Monday, November 19, 2012

saying the pledge in the 1930s and 1940s

Back in the days of Americans doing this quite familiar salute, people were killed for sitting the pledge out. That picture, all those kids doing the "Nazi" salute, that's America.

And the supreme court said that you could be kicked out of school. Some took that decision as a green light to lynch the refusniks. 

In my experience, the ones who say the pledge the loudest have the least idea what the constitution actually means.

How many people know this chapter in the history of the pledge? Knowing what the constitution means is not something you can achieve with mindless pledges. In fact, mindless recitation is the opposite of understanding the fundamental principles that make the principles behind the US constitution a major step in the history of humanity learning to live with itself.

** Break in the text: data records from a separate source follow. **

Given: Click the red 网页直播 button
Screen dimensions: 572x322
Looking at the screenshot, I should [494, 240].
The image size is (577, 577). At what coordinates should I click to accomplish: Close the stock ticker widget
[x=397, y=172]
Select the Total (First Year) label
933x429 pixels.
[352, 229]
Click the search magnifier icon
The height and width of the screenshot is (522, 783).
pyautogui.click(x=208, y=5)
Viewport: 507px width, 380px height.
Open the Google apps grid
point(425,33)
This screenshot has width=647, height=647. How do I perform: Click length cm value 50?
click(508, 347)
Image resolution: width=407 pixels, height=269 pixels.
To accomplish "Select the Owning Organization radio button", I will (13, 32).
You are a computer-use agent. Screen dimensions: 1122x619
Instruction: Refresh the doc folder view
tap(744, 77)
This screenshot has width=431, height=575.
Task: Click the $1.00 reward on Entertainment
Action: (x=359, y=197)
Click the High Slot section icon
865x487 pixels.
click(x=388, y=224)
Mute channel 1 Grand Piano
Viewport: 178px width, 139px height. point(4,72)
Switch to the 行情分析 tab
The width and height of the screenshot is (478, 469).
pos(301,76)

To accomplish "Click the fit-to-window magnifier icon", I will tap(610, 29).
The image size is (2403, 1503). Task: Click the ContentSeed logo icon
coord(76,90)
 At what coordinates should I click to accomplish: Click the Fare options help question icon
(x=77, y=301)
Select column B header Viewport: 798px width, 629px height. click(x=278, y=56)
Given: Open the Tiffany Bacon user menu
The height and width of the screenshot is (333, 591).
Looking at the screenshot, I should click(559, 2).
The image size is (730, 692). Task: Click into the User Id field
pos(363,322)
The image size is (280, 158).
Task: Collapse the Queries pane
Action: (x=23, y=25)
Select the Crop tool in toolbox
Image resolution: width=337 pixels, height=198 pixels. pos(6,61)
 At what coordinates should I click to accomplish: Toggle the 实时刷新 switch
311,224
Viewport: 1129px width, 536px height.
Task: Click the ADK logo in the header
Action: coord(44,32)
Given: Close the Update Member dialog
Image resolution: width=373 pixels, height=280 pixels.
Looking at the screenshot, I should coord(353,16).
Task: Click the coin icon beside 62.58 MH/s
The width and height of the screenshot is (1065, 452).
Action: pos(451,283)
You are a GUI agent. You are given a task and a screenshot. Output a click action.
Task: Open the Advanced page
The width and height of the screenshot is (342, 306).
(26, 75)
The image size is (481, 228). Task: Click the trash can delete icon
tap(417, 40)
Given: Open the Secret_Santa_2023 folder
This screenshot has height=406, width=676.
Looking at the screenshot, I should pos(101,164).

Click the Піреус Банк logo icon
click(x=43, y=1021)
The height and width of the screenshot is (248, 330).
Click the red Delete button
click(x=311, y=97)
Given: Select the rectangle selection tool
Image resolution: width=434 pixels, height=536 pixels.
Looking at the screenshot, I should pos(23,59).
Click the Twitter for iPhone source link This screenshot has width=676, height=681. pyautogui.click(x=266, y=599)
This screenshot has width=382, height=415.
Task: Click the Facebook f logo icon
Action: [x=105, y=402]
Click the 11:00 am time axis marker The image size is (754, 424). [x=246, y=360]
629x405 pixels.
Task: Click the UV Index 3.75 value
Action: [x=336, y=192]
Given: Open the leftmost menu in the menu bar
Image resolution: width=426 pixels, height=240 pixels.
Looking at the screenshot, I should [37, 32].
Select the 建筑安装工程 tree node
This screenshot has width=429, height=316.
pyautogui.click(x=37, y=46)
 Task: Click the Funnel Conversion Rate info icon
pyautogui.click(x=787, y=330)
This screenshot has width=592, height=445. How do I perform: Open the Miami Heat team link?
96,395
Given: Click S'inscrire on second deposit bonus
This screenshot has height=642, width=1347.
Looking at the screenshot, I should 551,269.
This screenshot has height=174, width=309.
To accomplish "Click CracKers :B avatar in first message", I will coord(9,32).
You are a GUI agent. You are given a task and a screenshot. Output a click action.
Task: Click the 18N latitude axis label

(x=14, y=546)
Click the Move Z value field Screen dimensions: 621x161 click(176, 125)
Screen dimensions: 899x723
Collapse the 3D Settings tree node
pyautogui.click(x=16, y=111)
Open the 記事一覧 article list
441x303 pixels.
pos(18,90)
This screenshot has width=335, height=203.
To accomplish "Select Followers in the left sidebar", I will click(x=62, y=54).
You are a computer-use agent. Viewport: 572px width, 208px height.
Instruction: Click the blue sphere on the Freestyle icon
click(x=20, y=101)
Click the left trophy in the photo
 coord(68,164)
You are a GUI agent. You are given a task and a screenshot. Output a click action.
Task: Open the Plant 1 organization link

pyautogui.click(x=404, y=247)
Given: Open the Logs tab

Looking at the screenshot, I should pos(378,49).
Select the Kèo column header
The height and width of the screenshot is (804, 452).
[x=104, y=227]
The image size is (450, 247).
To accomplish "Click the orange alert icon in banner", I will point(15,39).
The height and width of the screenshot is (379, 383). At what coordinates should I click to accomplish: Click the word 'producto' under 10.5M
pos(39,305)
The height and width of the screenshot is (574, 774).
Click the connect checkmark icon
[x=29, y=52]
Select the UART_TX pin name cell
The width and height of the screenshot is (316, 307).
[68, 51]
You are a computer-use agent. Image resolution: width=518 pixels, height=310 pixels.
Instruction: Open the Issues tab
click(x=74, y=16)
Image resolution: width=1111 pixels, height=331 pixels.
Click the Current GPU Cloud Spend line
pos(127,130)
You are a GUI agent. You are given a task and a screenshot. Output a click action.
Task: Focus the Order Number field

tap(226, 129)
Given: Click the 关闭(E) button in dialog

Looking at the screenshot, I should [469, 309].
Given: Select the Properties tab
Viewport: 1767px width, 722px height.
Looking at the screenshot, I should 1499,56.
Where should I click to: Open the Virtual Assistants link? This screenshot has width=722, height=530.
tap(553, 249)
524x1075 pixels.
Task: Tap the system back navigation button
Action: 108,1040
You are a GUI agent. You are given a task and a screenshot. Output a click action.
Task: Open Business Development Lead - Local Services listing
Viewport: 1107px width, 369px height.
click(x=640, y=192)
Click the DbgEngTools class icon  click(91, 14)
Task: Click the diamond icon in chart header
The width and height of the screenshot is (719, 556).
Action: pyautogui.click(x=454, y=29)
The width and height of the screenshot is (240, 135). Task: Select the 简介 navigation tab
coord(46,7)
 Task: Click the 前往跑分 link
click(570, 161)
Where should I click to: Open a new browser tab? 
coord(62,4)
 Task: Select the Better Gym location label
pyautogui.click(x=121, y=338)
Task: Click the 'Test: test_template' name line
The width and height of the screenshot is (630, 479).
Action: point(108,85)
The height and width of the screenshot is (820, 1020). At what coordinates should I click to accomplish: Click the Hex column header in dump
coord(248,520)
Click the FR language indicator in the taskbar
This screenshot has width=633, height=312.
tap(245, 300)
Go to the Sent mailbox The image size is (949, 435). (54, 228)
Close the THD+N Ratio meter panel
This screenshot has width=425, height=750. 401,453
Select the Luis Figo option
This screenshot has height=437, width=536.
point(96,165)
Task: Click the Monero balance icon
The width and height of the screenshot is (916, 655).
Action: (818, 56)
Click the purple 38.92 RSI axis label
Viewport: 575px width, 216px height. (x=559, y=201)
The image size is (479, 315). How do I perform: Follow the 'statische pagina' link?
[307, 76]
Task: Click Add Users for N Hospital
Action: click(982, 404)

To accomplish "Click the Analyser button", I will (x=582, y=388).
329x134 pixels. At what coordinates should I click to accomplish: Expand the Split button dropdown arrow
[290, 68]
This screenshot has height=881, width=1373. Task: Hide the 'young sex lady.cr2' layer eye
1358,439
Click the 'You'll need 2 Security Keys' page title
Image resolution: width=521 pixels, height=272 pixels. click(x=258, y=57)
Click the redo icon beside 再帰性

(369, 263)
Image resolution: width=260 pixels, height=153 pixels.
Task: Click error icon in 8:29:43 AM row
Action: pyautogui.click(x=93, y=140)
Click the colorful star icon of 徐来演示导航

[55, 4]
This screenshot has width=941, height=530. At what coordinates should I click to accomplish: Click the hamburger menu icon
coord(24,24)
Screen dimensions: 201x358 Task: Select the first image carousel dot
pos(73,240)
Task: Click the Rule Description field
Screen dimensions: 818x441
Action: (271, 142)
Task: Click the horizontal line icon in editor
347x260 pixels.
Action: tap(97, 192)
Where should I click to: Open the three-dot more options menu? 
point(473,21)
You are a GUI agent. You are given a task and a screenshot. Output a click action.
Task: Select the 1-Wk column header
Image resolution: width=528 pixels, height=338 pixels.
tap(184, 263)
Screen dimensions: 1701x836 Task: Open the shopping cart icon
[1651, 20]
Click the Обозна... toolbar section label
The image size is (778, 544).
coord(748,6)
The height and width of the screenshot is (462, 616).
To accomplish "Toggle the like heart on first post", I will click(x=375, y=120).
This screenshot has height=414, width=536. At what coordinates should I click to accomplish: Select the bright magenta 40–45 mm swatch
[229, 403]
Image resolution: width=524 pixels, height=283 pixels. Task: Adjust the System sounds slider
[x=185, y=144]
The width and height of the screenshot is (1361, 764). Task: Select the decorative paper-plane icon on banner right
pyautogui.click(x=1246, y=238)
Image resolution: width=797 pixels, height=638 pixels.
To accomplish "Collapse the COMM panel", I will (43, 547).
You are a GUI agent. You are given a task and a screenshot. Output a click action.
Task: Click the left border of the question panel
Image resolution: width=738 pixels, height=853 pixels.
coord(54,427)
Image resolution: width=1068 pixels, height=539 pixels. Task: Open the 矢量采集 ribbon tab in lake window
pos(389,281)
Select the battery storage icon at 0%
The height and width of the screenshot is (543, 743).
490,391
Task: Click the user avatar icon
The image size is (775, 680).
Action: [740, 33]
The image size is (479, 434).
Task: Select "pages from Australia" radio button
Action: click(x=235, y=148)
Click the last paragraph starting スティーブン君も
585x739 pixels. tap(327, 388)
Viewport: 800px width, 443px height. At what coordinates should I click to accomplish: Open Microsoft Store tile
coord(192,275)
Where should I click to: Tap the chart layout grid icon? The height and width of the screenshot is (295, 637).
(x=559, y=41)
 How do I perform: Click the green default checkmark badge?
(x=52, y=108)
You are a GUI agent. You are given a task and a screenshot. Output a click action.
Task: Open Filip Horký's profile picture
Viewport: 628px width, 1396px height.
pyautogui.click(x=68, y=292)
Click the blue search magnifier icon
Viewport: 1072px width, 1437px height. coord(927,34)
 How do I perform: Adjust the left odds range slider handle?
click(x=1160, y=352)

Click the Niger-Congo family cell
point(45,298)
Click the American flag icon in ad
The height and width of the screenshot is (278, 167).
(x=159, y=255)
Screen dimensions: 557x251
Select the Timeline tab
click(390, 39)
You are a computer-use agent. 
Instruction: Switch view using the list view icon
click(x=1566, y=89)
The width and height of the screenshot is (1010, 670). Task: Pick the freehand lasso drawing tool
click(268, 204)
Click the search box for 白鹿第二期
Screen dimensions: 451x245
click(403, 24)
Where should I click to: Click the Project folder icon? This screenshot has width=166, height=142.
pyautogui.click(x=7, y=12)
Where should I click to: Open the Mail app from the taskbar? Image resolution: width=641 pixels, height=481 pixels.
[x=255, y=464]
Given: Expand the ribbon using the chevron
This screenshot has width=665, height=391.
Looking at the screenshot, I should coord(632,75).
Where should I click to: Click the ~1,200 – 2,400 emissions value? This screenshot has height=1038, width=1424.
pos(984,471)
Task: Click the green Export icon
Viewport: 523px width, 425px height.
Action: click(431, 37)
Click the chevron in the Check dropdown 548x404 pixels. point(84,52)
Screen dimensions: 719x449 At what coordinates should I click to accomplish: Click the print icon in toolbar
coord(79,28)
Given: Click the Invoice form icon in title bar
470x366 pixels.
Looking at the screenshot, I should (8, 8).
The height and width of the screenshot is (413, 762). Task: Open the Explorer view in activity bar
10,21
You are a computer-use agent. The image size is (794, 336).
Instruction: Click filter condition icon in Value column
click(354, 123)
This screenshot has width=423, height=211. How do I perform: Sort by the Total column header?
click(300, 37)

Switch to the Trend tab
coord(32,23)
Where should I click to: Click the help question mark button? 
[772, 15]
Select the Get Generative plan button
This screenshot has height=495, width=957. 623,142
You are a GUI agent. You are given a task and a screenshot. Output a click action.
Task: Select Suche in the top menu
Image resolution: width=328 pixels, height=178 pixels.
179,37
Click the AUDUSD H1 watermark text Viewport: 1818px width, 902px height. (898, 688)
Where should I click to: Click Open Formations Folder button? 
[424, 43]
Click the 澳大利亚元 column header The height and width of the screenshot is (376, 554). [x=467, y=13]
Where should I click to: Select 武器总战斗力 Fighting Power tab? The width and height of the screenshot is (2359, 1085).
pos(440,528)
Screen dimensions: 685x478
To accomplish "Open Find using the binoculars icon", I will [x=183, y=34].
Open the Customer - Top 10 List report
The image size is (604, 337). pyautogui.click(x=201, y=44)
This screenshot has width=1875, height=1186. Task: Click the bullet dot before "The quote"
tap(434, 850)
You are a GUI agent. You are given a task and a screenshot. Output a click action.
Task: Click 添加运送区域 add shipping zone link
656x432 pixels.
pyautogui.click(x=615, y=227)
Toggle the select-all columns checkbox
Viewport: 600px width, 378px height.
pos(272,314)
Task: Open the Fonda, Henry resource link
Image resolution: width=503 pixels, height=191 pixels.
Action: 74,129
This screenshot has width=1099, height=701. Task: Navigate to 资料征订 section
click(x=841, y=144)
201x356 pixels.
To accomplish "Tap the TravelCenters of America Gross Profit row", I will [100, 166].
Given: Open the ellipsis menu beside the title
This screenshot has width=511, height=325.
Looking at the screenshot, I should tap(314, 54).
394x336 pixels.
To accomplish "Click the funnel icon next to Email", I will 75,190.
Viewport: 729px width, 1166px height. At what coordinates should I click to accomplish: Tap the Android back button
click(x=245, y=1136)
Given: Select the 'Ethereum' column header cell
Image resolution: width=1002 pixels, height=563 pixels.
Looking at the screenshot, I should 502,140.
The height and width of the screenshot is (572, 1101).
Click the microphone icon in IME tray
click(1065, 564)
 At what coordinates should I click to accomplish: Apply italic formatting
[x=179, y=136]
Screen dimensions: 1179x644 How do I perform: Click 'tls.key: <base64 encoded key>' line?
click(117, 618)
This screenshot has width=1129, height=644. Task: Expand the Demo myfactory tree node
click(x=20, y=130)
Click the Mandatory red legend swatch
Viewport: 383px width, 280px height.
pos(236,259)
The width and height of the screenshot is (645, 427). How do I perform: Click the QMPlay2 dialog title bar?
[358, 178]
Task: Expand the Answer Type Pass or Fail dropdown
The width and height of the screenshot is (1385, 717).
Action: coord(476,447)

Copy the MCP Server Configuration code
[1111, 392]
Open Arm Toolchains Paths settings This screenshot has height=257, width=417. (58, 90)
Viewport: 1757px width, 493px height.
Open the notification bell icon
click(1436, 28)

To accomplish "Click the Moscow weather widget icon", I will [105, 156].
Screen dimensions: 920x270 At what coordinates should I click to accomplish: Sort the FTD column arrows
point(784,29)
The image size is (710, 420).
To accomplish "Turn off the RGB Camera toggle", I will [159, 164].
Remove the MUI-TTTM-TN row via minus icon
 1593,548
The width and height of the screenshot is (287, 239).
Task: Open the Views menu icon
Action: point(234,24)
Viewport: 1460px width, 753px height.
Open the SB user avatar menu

Another commentator said, "When Bellamy originally wrote the pledge in 1892 it said 'I pledge allegiance to my Flag and the Republic for which it stands, one nation indivisible, with liberty and justice for all.' In 1942 the US Congress formally recognized the pledge with the following wording I pledge allegiance to the flag of the United States of America, and to the Republic for which it stands, one Nation indivisible, with liberty and justice for all." Still no "God" mentioned. Then in 1954, during the cold war, the phrase "under God" was introduced into the pledge as a way to differentiate the US from the atheist communist states. At best this form of the pledge is outdated, and at worst it's unconstitutional. Thus I won't stand for it."